• _Suas instruções_
Extraia, sem nenhuma alteração, o texto completo da notícia sobre a lei que endurece o combate ao crime organizado.

Lula sanciona lei que endurece combate ao crime organizado e amplia proteção a agentes públicos

  • 30 de outubro de 2025
Lula sanciona lei que endurece combate ao crime organizado e amplia proteção a agentes públicos

O presidente Luiz Inácio Lula da Silva sancionou, nesta quinta-feira (30), a Lei nº 15.245/2025, que altera o Código Penal e outras legislações relacionadas à proteção de agentes públicos e ao enfrentamento às organizações criminosas. A norma, publicada no Diário Oficial da União, foi assinada também pelo ministro da Justiça e Segurança Pública, Ricardo Lewandowski, e tem como objetivo fortalecer a atuação do Estado contra o crime organizado e ampliar a segurança de profissionais que trabalham nessa área.

Entre as principais mudanças, a lei cria duas novas tipificações penais:

  • Obstrução de ações contra o crime organizado (art. 21-A);

  • Conspiração para obstrução de ações contra o crime organizado (art. 21-B).

Registros de dados salvos

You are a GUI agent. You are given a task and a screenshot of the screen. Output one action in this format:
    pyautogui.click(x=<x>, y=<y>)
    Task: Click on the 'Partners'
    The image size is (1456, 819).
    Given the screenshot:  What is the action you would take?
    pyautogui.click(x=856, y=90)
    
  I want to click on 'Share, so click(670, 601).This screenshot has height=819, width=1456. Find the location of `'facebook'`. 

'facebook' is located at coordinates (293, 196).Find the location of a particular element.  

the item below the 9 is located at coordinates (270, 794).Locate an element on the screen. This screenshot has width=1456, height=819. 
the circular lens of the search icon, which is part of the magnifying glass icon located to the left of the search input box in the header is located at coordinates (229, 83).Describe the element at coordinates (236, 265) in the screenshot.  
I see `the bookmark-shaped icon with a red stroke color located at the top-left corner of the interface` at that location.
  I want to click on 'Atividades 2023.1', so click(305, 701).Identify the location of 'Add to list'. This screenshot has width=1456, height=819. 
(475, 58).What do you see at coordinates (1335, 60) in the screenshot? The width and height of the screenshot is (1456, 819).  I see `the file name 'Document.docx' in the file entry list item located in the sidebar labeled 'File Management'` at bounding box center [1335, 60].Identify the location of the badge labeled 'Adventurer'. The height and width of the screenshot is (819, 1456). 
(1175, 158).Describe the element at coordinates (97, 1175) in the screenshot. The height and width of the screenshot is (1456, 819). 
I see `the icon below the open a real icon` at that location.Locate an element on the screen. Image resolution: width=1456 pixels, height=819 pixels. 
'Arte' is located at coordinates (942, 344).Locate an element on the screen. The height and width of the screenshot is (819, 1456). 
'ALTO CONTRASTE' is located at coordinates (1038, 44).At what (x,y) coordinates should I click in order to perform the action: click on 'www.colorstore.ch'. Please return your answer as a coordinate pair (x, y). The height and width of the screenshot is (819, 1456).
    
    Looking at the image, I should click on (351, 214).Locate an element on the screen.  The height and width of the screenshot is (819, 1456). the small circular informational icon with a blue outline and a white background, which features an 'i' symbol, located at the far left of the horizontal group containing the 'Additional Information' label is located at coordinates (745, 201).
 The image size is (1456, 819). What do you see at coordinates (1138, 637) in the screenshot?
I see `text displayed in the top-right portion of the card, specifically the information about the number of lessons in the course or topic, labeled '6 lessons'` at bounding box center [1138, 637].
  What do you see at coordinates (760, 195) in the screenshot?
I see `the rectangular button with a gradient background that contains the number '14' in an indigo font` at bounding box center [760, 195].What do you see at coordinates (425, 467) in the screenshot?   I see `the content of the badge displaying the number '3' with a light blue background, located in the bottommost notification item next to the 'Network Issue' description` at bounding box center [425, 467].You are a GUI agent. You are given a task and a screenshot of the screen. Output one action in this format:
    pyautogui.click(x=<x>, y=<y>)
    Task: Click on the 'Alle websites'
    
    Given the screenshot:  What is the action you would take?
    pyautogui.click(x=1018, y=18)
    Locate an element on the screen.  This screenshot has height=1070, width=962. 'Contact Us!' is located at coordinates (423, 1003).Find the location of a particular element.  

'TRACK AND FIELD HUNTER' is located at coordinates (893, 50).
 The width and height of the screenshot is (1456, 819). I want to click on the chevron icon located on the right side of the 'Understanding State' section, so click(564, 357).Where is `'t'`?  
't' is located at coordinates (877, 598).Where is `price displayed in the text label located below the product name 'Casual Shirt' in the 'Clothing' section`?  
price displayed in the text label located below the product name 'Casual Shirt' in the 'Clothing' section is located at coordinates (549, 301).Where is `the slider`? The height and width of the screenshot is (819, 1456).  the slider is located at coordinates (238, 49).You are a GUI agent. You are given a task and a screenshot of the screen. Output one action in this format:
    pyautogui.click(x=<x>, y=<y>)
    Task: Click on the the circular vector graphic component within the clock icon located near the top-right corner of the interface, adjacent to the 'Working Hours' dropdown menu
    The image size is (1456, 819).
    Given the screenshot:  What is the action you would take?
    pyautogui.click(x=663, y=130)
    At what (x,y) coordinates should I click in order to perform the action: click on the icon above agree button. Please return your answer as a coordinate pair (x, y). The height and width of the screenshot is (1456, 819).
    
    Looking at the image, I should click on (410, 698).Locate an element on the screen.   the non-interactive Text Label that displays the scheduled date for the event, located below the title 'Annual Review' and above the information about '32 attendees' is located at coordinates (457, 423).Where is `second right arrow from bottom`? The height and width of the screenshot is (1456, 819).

• _Resultado do exercício_
Lula sanciona lei que endurece combate ao crime organizado e amplia proteção a agentes públicos

  • 30 de outubro de 2025
Lula sanciona lei que endurece combate ao crime organizado e amplia proteção a agentes públicos

O presidente Luiz Inácio Lula da Silva sancionou, nesta quinta-feira (30), a Lei nº 15.245/2025, que altera o Código Penal e outras legislações relacionadas à proteção de agentes públicos e ao enfrentamento às organizações criminosas. A norma, publicada no Diário Oficial da União, foi assinada também pelo ministro da Justiça e Segurança Pública, Ricardo Lewandowski, e tem como objetivo fortalecer a atuação do Estado contra o crime organizado e ampliar a segurança de profissionais que trabalham nessa área.

Entre as principais mudanças, a lei cria duas novas tipificações penais:

  • Obstrução de ações contra o crime organizado (art. 21-A);

  • Conspiração para obstrução de ações contra o crime organizado (art. 21-B).